Govt funding to extend Bristol’s pioneering district heating system and help decarbonise the city

March 18, 2021

Bristol’s goal of achieving carbon neutrality by 2030 has been boosted by a £6.9m grant from the government to extend the city council’s innovative heat network.

The network already supplies more than 1,000 properties with low carbon heat from different sources across the city. It replaces the buildings’ own heating systems, often using heat recovered from industry or renewable sources. 

As well as producing fewer carbon emissions, the network – which covers an area that includes Redcliff, Temple and parts of Old Market – is more efficient and cost-effective to run, protecting against rises in gas prices.

The new funding will be used to extend the network to nine sites, including St Mary Redcliffe secondary and Hannah Moore primary schools, Temple Back fire station, a hospital building and offices.

It will also be used to improve existing connections on the Redcliffe and Old Market sections of the network, allowing the council to disconnect the hot water system at its Temple Street offices from the existing gas boiler and replace it with a more efficient system.

Existing gas boilers will also be replaced with low or zero carbon heat sources, allowing rapid growth in the number of buildings connected to the network and helping the authority to cut emissions as it heads towards carbon neutrality.
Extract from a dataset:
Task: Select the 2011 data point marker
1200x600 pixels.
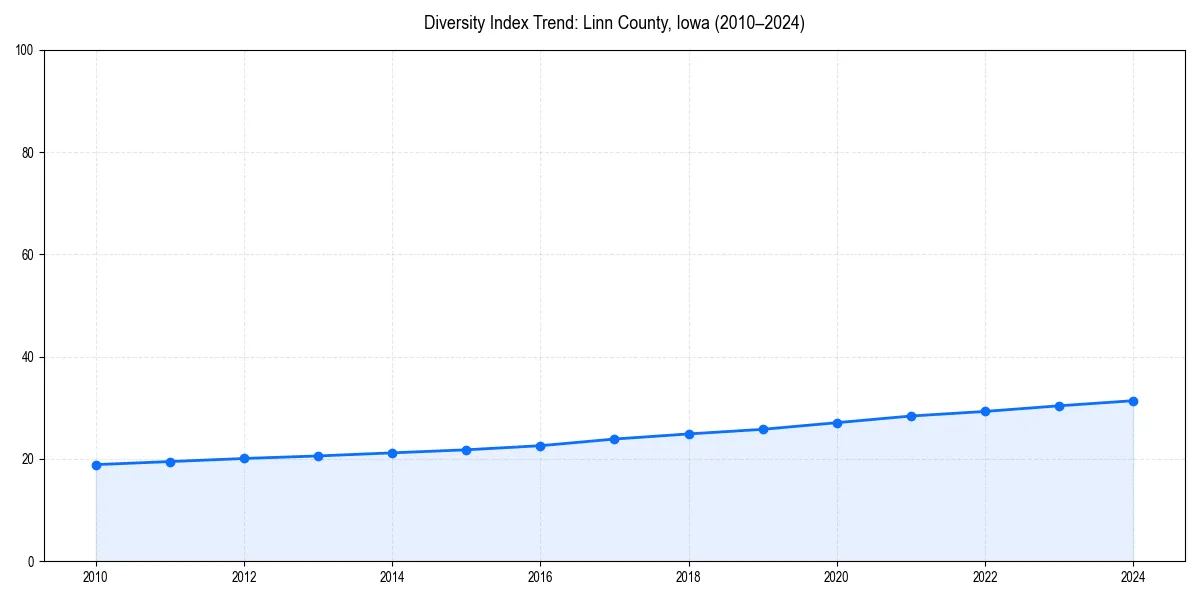Action: 170,463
Cabinet member for energy and transport Cllr Kye Dudd said: “The Bristol Heat Network is an integral piece of our solution to decarbonising the city and the part that Bristol plays in addressing the climate crisis.

“The council has invested over £60m in low-carbon and renewable infrastructure in recent years and we’re delighted to have attracted this new funding from BEIS to continue our work to cut carbon emissions.

“It’s exciting to be replacing old technology with greener solutions and great to be supporting public sector partners with their own efforts to decarbonise. Developing the heat networks has so many benefits for the city including the reduction in fuel poverty, cutting carbon emissions and creating thousands of jobs to support the local economy.”